Immunotherapies work by activating an individual’s immune system to fight the cancer. Despite saving numerous lives, however, only about 25% of patients respond to it.
Being able to predict who could benefit from this new discovery and the underlying mechanism of action would greatly benefit patients who gain no benefit from other modes of treatment.
For their research, the investigators recruited 60 patients with non-small cell lung cancer.
In a previous trial, they had determined that adding low doses of radiation to durvalumab encouraged cancer-free survival in most patients. Durvalumab is a medication that boosts one’s immunity. In this study, the investigators’ objective was to evaluate why some tumors didn’t respond to the treatment. They assessed pretreatment tumor biopsies for every patient and discovered their gene expression profiles.
Once this was done, the researchers compared the expression profiles of different tumors that had, through the dual treatment, displayed major pathologic response to those that did not. This led them to discover a set of genes that were linked to improved cell growth, suggesting that the tumors which responded to the combination therapy were very aggressive.
In addition to this, the investigators explored how gene expression profiles changed in the cancers prior to and after treatment was administered.

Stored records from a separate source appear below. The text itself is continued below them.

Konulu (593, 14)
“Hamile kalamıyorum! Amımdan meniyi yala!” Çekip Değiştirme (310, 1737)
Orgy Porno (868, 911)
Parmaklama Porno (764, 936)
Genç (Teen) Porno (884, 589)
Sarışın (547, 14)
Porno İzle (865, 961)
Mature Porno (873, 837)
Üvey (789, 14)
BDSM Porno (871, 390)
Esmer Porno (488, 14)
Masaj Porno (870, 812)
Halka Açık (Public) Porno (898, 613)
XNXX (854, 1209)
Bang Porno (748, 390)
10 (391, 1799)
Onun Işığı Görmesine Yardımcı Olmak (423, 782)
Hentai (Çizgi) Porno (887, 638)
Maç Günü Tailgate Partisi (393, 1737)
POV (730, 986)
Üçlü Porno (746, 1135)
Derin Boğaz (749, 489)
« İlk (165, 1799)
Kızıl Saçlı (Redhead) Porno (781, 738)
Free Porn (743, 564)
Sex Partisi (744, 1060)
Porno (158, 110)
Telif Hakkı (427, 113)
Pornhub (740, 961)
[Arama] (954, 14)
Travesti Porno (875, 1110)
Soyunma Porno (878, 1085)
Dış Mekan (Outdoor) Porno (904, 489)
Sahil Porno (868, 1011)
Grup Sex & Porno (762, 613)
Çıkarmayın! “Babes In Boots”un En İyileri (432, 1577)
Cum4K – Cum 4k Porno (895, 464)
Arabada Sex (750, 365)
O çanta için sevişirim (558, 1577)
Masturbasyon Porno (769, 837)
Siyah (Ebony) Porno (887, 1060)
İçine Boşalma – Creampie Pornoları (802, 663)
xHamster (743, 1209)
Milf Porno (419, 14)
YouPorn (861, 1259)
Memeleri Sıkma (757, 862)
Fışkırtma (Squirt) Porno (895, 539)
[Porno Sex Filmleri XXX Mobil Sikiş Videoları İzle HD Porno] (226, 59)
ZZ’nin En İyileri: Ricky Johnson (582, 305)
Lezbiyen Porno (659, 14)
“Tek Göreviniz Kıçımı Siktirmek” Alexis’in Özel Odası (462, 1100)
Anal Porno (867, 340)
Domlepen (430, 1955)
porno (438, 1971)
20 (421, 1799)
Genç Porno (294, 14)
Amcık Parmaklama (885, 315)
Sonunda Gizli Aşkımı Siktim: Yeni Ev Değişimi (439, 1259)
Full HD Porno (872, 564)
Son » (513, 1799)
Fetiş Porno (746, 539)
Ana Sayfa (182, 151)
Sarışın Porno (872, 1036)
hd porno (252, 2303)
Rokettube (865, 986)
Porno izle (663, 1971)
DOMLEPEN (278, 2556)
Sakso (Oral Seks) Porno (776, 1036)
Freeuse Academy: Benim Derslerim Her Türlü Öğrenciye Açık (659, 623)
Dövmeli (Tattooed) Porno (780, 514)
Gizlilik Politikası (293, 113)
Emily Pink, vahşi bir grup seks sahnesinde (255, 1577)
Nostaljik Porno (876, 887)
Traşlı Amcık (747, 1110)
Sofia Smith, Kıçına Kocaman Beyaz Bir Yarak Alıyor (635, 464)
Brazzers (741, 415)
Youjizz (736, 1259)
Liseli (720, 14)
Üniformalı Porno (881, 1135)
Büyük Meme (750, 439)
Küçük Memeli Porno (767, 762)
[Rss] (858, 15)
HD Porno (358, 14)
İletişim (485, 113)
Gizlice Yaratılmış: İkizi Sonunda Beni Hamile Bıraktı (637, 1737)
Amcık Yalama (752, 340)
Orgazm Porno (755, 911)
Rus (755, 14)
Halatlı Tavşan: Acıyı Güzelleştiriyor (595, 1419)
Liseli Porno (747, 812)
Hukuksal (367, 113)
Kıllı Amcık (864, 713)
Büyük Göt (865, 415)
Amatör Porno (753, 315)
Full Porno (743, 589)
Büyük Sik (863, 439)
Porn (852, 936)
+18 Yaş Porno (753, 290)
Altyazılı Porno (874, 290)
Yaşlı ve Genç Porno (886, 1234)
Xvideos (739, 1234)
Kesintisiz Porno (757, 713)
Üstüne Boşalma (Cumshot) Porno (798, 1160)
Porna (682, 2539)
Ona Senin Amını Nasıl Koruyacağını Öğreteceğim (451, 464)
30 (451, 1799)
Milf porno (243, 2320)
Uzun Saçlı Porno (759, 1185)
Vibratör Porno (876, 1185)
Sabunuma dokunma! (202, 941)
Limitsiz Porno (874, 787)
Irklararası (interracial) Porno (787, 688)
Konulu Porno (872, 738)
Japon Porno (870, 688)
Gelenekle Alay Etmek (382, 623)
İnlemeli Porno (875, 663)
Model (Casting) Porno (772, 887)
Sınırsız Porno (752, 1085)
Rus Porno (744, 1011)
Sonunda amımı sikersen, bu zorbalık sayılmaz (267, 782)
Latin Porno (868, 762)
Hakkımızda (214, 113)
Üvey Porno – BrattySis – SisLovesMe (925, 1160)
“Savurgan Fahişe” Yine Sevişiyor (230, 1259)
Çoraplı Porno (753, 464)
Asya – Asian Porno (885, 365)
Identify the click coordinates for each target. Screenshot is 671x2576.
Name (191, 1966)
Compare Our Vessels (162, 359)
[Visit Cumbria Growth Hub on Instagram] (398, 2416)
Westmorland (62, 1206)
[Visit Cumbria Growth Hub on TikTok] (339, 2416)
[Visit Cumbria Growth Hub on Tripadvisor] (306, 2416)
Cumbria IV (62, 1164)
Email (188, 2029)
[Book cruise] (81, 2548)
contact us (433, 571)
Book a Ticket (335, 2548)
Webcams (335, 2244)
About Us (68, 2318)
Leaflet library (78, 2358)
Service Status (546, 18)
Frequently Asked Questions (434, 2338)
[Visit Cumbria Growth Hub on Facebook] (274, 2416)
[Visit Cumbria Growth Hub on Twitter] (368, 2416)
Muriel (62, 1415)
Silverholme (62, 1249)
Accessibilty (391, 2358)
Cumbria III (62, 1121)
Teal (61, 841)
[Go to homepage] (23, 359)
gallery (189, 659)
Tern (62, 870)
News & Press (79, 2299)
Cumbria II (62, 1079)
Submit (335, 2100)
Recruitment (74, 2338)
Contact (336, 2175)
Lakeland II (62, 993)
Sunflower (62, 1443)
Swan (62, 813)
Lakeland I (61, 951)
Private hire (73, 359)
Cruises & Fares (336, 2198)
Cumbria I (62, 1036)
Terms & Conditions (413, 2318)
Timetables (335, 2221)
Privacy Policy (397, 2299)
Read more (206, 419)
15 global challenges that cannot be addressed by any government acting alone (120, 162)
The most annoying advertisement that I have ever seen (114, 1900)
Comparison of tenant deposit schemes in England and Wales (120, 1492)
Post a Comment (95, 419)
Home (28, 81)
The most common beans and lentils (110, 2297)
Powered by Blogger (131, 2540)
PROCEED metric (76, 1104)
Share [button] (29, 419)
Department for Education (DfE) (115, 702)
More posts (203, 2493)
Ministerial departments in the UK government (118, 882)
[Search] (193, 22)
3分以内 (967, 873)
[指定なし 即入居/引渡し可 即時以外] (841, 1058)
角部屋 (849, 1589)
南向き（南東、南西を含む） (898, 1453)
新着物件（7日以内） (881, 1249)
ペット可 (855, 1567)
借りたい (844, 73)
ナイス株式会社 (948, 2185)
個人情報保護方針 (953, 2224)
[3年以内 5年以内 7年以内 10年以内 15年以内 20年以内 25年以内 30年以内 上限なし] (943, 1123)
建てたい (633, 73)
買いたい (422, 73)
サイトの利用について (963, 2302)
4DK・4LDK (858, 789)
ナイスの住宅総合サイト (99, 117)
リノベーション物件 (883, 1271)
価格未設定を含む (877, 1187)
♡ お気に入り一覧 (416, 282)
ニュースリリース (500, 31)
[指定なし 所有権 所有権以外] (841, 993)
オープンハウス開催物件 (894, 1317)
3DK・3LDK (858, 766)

They discovered that combination therapy could reverse the gene set’s activity in tumors that had reached major pathological response and increase the activation of genes linked to cellular pathways involved in tissue repair and immunity. In their report, the researchers stated that the activity of this gene set, which correlated with response to therapy, was promising because doctors could use it to identify patients who would gain the most benefit from immunotherapy.
The scientists are now focused on testing whether tumors with aggressive gene signatures respond better to dual therapy in a larger study. The research’s findings were published in “Cell Medicine Reports.” The research was funded in part by grants from the defense department, National Institutes of Health, National Center for Advancing Translational Sciences and the National Cancer Institute.
Authors involved in the study include Dr. Timothy E. McGraw, a professor of biochemistry in cardiothoracic surgery, and Dr. Nasser K. Altorki, a professor of cardiothoracic surgery and leader of the Sandra and Edward Meyer Cancer Center’s Experimental therapeutics program.
As more information becomes known about the mechanisms through which tumors develop and spread, immunotherapies being developed by entities such as Scinai Immunotherapeutics Ltd. (NASDAQ: SCNI) could help more patients and improve the clinical outcomes of those who use these treatments.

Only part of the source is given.